But BNY Mellon’s Mr McCarthy has noticed a shift from the way intermediaries are investing – and for how long. He says 10 years used to be the norm, then it was seven years down to five, and now three years is the “magic number”. Especially now as vehicles such as ETFs are in the market, and you can have daily trading, the length of investment outlooks has changed.
“There is a part of me that wonders, now we are in a fee-based world, whether there are some advisers out there that feel to justify their fees they need to be a bit more active in the portfolios. I wonder too about the ease at which they can trade funds. The technological improvements platforms have had mean many are now able to offer discretionary technology.
“There is a much greater focus on cost. Advisers in a fee-based world are really having to think about how they can justify that fee to their clients,” Mr McCarthy says.

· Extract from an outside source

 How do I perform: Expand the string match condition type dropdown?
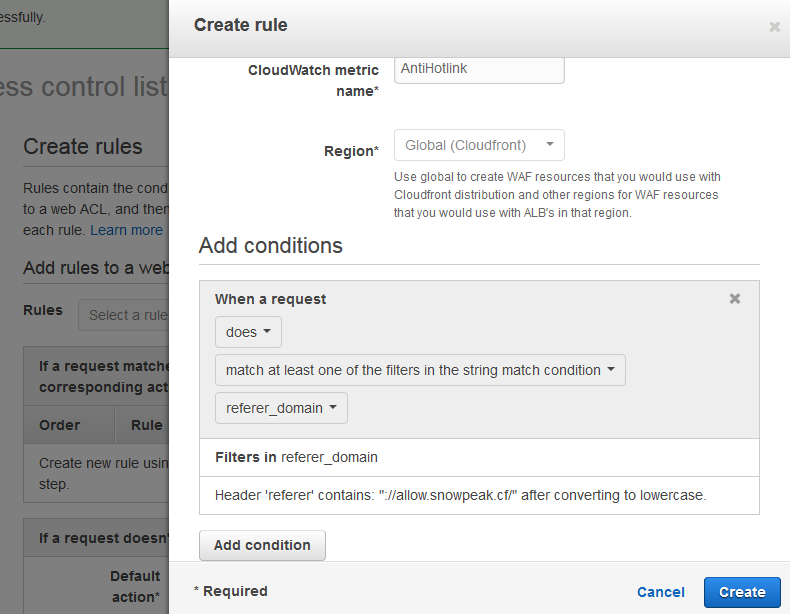[x=420, y=370]
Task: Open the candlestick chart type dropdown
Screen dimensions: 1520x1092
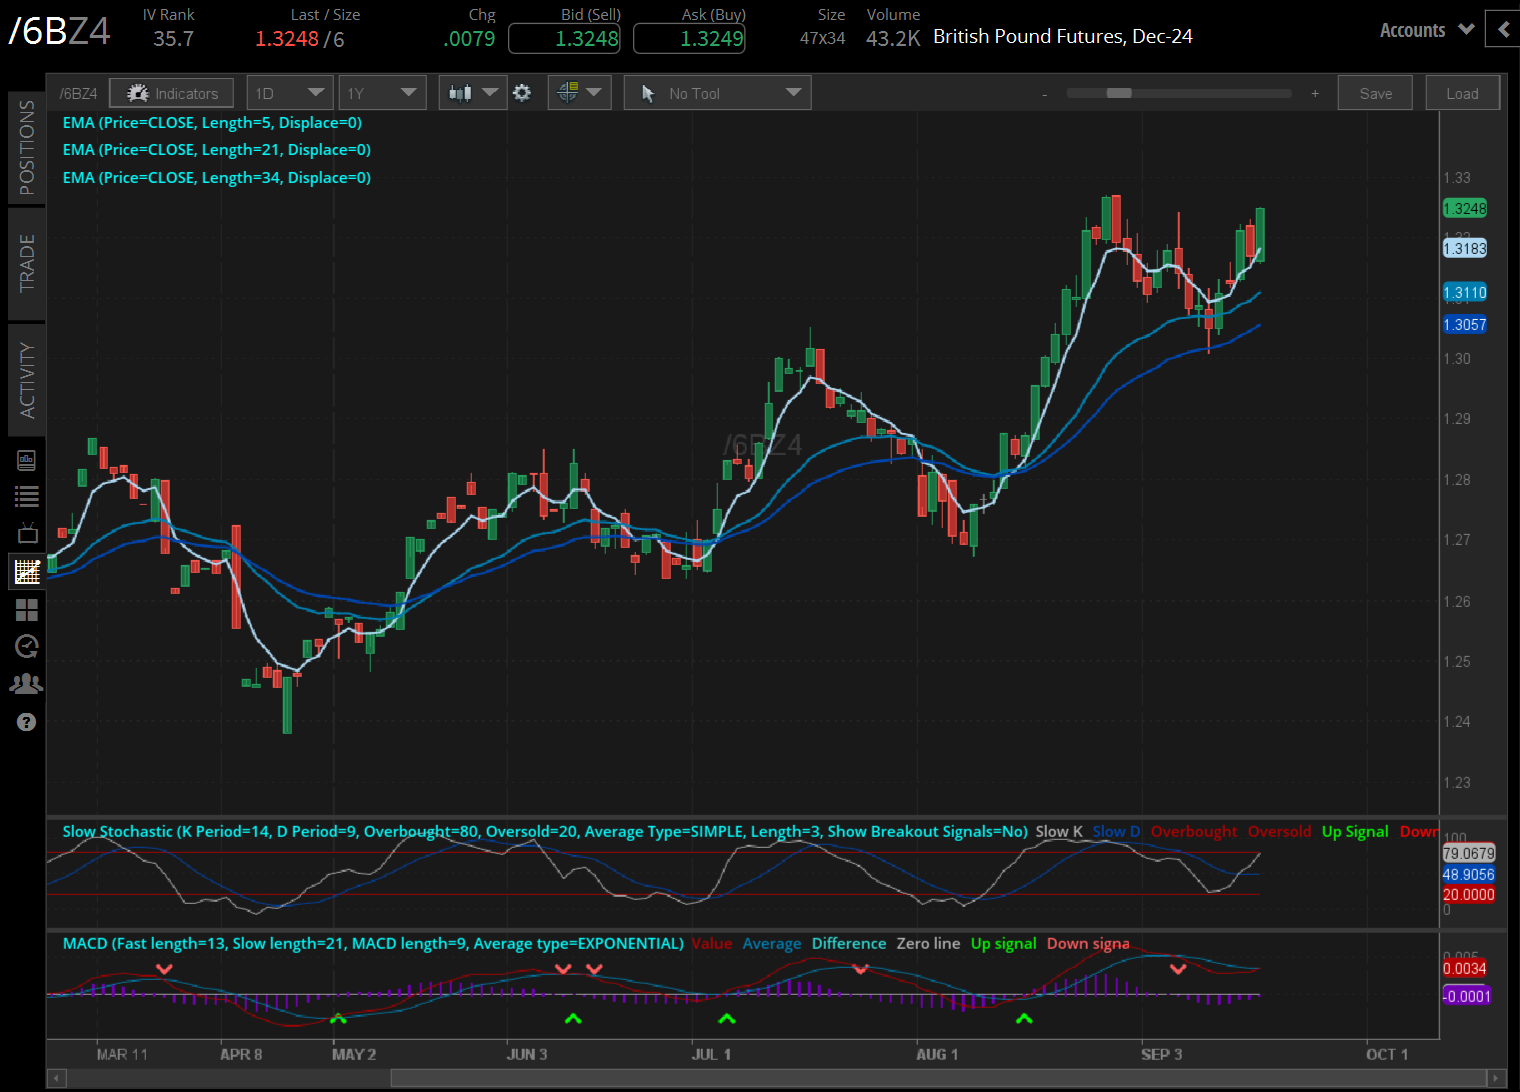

Whether or not the focus on fees has changed the way advisers invest is yet to be seen. Perhaps in another 10 years, we will know for sure how holding periods have changed. The past few years have been tough on investors, and there is almost no doubt that many would have withdrawn their money from funds because of the state of the markets.
Although 65 per cent of funds failed to return on their initial investments over the year, many groups are seeing positive performances and are going against the odds. An example of this is our winner, BNY Mellon. Although it has suffered some setbacks in emerging markets, its expertise in areas such as Japan and global markets have negated any losses.
This research is by no means scientific, nor a recommendation on choosing a fund, but it does suggest that a balanced portfolio with expertise from various groups remains the best way to invest.